■ **Activity**
Below are some entries. Return exactly the lines from the one with "1400x850 pixels. How" through the final line, leaving out any pictures.

■ **Record extracts**
########

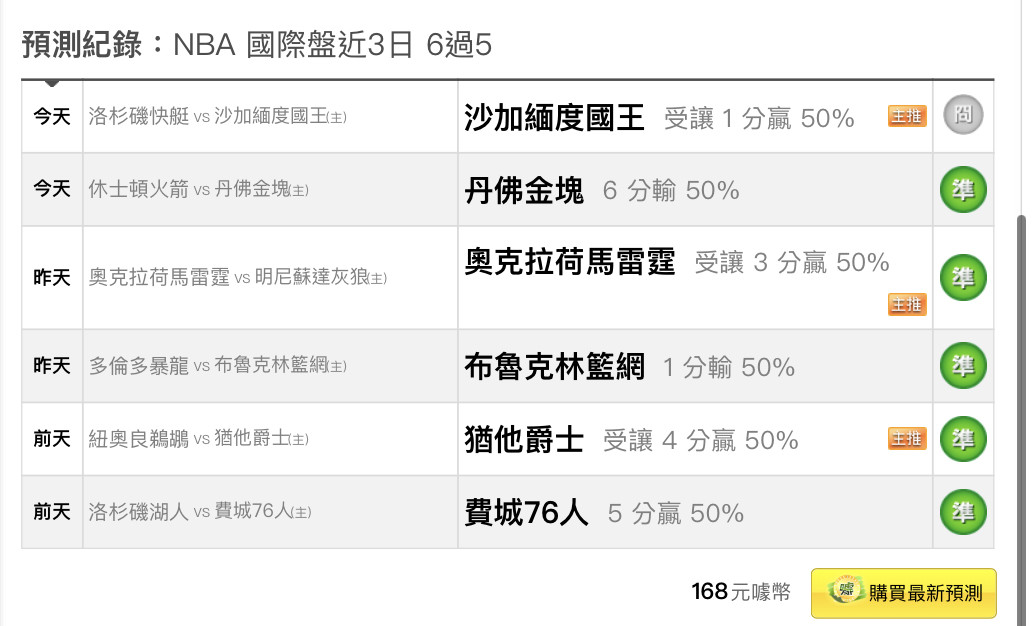Open the 洛杉磯快艇 vs 沙加緬度國王 matchup

tap(217, 117)
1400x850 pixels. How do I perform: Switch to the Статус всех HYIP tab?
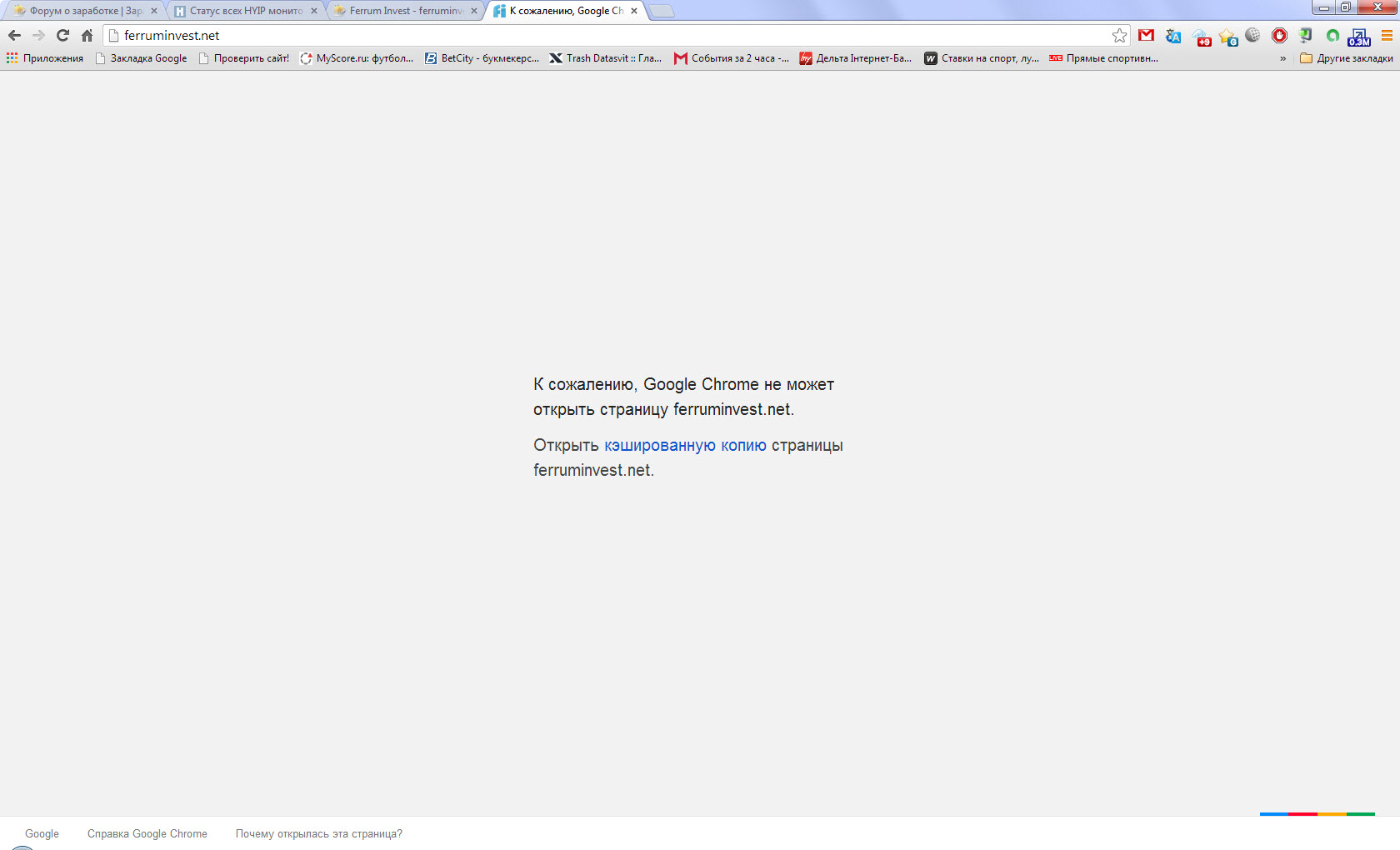pos(245,11)
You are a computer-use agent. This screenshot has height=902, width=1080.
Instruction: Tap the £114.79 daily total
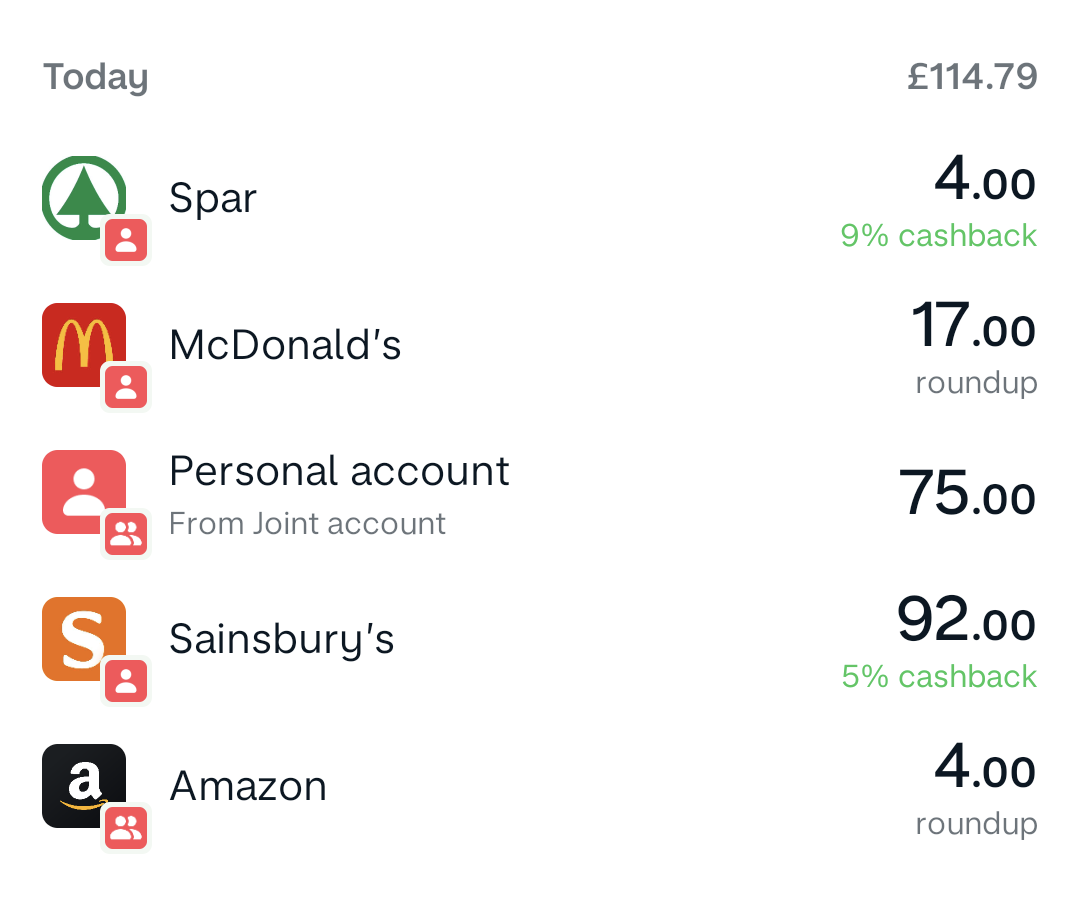(971, 77)
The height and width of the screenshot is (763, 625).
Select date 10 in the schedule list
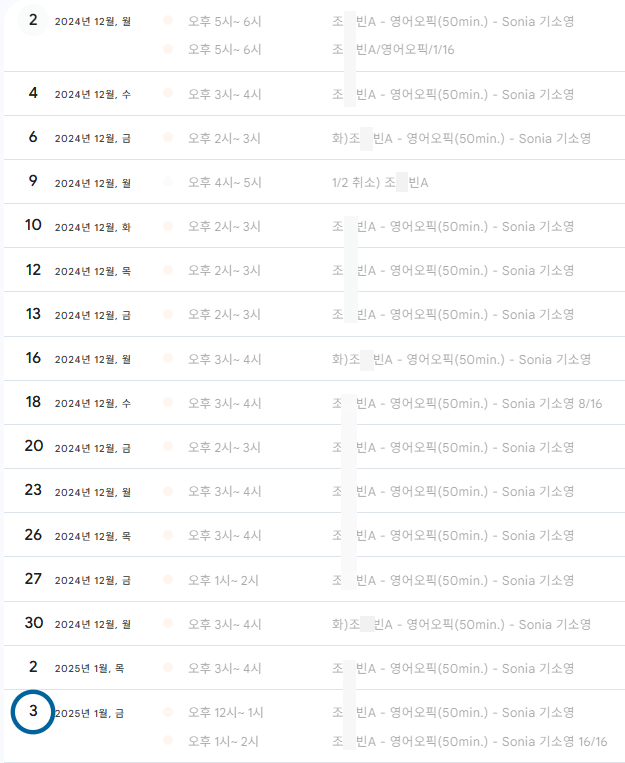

########

■ **Result**
1400x850 pixels. How do I perform: Switch to the Статус всех HYIP tab?
pos(245,11)
You are a computer-use agent. This screenshot has height=902, width=1080.
Instruction: Tap the £114.79 daily total
(971, 77)
The height and width of the screenshot is (763, 625).
Select date 10 in the schedule list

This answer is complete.